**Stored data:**
****

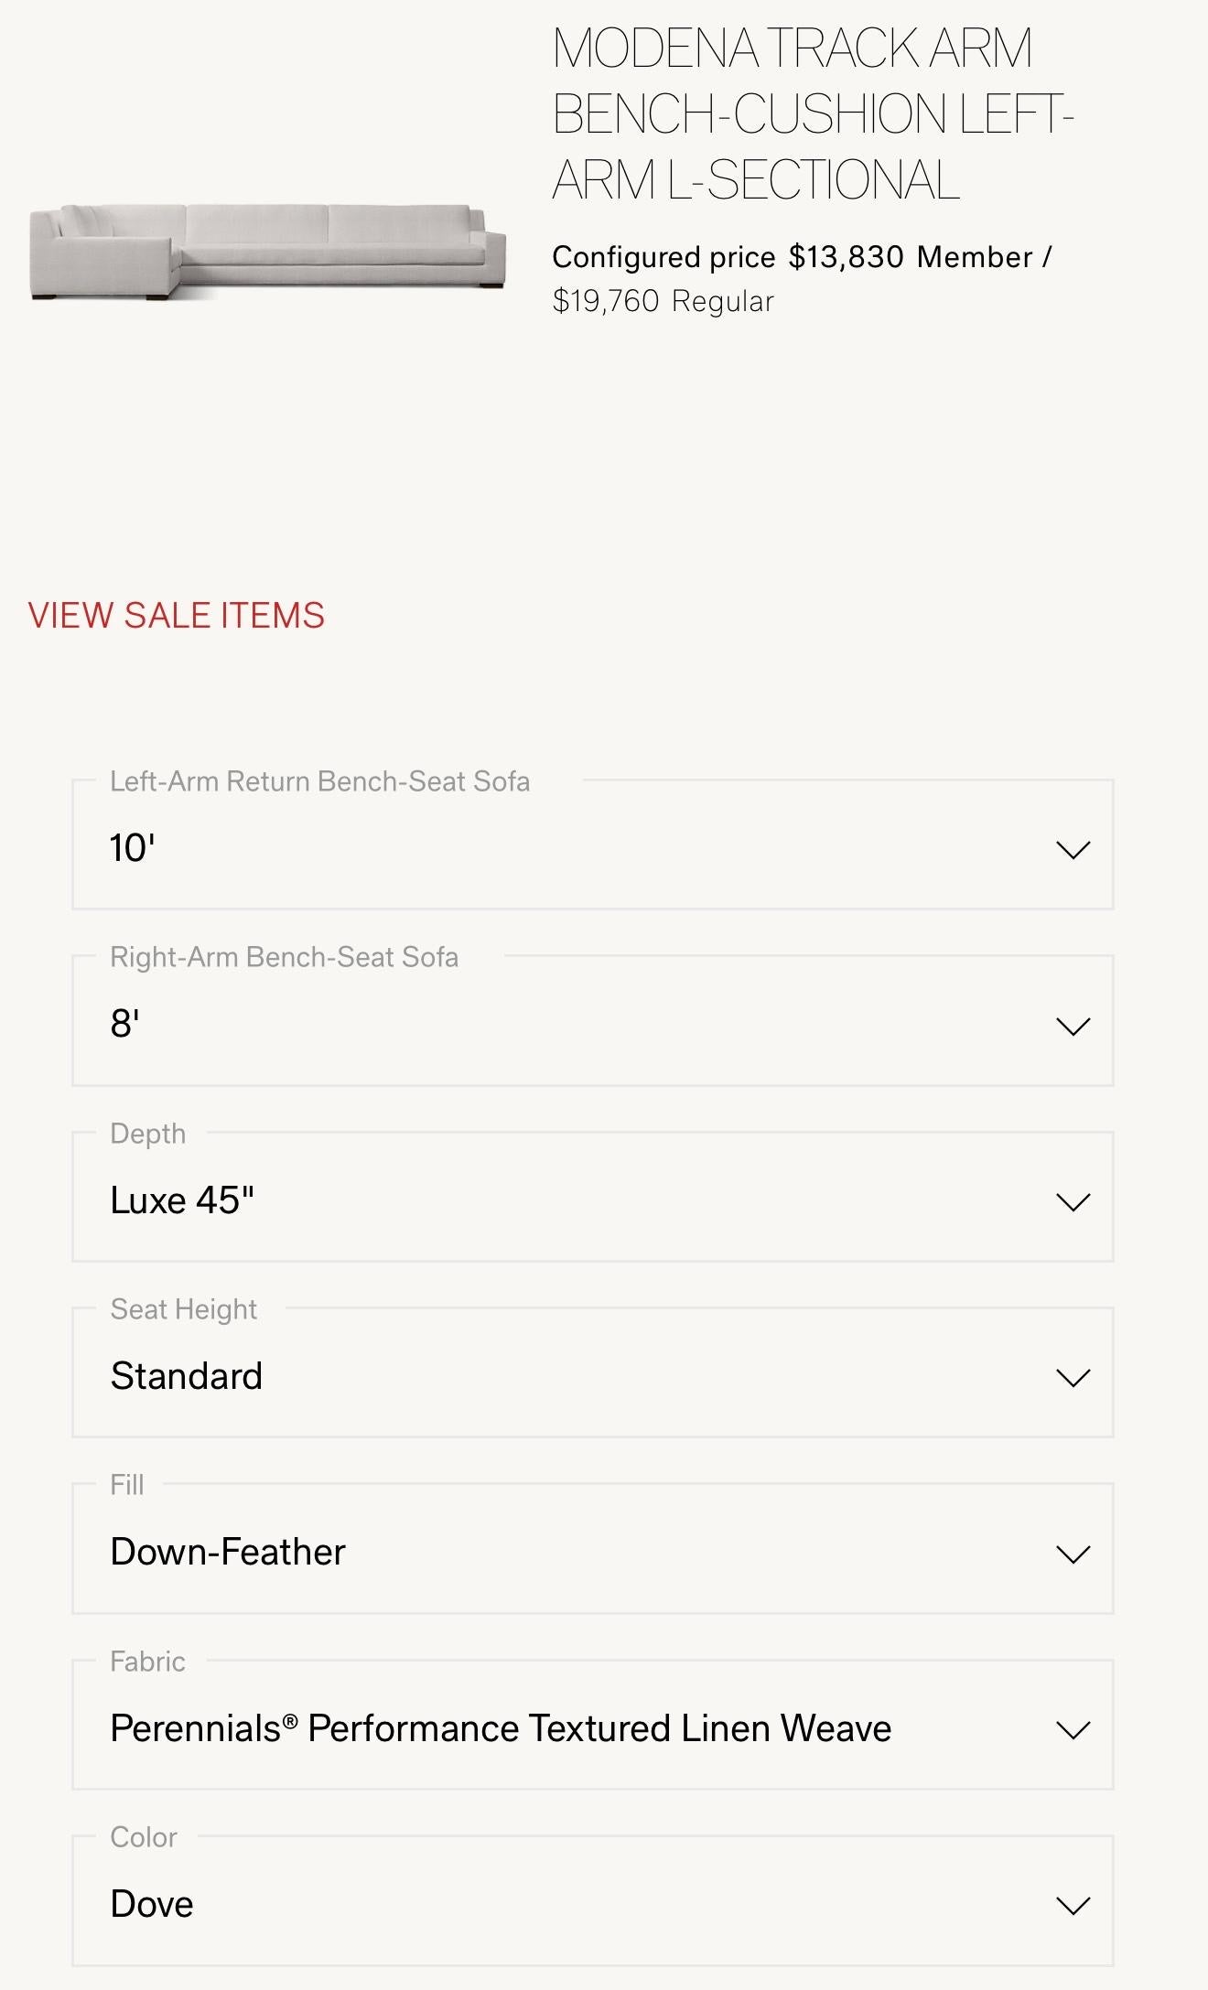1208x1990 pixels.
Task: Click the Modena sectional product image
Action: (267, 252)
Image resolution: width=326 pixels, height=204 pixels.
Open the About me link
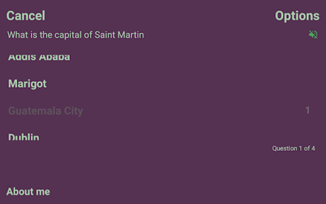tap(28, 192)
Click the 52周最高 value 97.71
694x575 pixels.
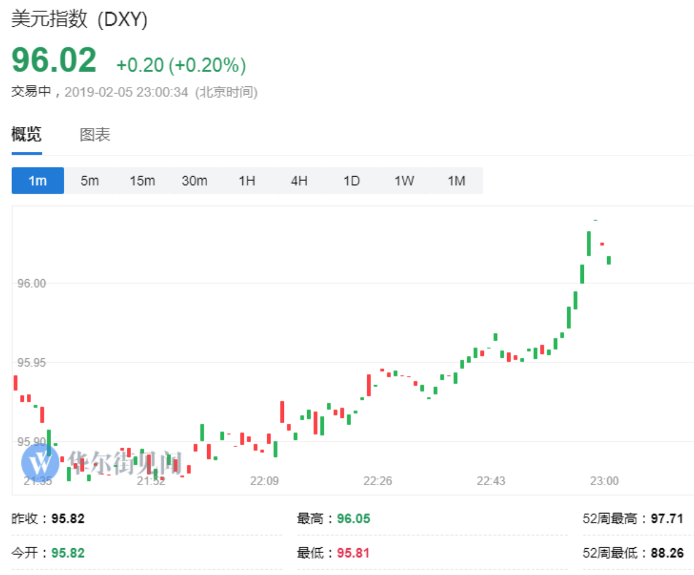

****

**WORK TO COMPLETE:** An exact copy of the lines from the one with "Image resolution: width=326" through the end of the entries above, both included, is the whole answer. It contains no pictures.

**ANSWER SECTION:**
Image resolution: width=326 pixels, height=204 pixels.
Open the About me link
tap(28, 192)
Click the 52周最高 value 97.71
694x575 pixels.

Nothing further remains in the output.